Both parts contribute unique tastes and attributes, provide appropriate balance and mutual support…and interact so as to to minimize lingering headaches.
My job today was to serve as bartender for this matrimonial mix, to enable a smooth dissolution of each part into a new whole…and otherwise, like flight controllers at a major airport, not to be noticed.
An elegant location lent the grace, grandeur, and sublimity suited to a proper wedding ceremony. And a good thing too…because the over-matched officiant borrowed, with interest, all of each that he could.
San Francisco’s City Hall replaced an even larger domed structure that was destroyed in 1906. The new Baroque edifice stood at the apex of the short-lived Beaux-Arts “City Beautiful” movement that swept the Belle Époque era in the US, manifesting itself most emphatically in San Francisco’s post-quake resurgence.
Like an Amway pitch at a Vegas bachelor party, the devastation of 1906 cleared the ground of prior occupants, and cleaned the slate on which Danial Burnham could carve his plan for wide boulevards and grand public spaces.
While Burnham rubbed his hands in anticipation, the magnitude of destruction and the urgency to rebuild repelled novel notions, prompting reconstruction to quickly proceed within the lines of the prior layout.
Only the new Civic Center, with its monumental assemblage of opera venues, concert halls, theaters, libraries, and museums orbiting City Hall, would conform to Burnham’s vision.
The dome recalls that of Les Invalidés in Paris and, in a small victory for local government, eclipses the height, if not the imperial reach, of the Capitol in Washington, DC.
Arthur Brown, a graduate of L’École des Beaux-Arts in Paris, designed the building, which burnishes credentials that also include the War Memorial Opera House across the street and Coit Tower across town.
The building covers two city blocks and was completed in 1915 in time for the Panama-Pacific International Exposition.
Telamones by Henri Crenier support the west entrance, while Doric columns and colonnades along the porticoes, façades, and dome reinforce the structure and theme of this magnificent building.
The 1989 Loma Prieta quake twisted the dome four feet and caused considerable damage elsewhere, forcing a retrofit that has the restored structure floating, like interconnected North Sea oil rigs, atop 600 base isolators planted beneath the foundation to dissipate periodic ripples of the earth.
From the east front, one wanders toward the majestic Main Library and Asian Art Museum, across the impressive grandeur of Civic Center Plaza.
The iconic grand staircase leads to the second floor Mayors Balcony, flanked by statues of the assassinated mayor George Moscone and his successor Dianne Feinstein.
As I approached my appointed post, surveyed the scene over which I’d preside, contemplated the play I was about to direct, and recalled the lines I’d need to recite, the plot suddenly seemed not so much to thicken as to congeal.
The sage Stockdale again sprang to mind…“Who am I? Why am I here?”

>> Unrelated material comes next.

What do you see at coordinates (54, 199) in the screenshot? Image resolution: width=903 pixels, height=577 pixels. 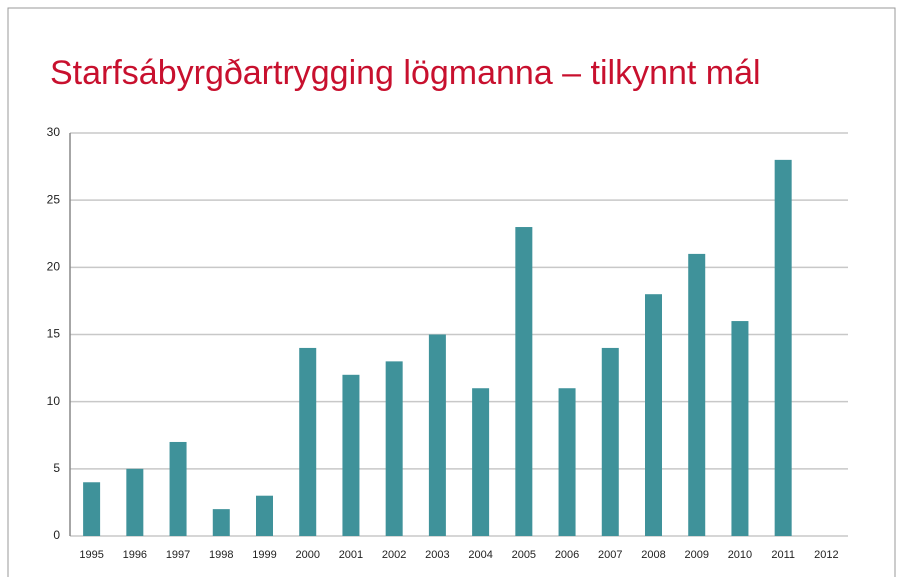 I see `y-tick-label: 25` at bounding box center [54, 199].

I have long struggled with the first question…but the second is easy.
I was there to bring the wedding off with only one hitch, and in that regard the ceremony was a success. Vows were exchanged, dignity was retained, and the happy groom kissed his beautiful bride.
Brett and Jennifer followed in the matrimonial footsteps of Joe DiMaggio and Marilyn Monroe by exchanging rings under this dome.
The Yankee Clipper and Norma Jean followed their ceremony with photos taken outside our old North Beach parish church at SS Peter and Paul, giving rise to the understandable misperception that they were married there. Actually, DiMaggio was married there…just at an earlier time and to another woman.
Brett and Jennifer avoided the Paparazzi, and accommodated the instincts of four dozen grateful guests, by immediately shifting their scene to their Marina District reception.
Evoking a liberating fin de siècle salon for Victorian free-thinkers, The Dorian was a perfect venue for this easy-going group that wanted only to celebrate an occasion and enjoy each other’s company.
By the end of a wonderful day and convivial evening, we all knew who we were, and why we were there.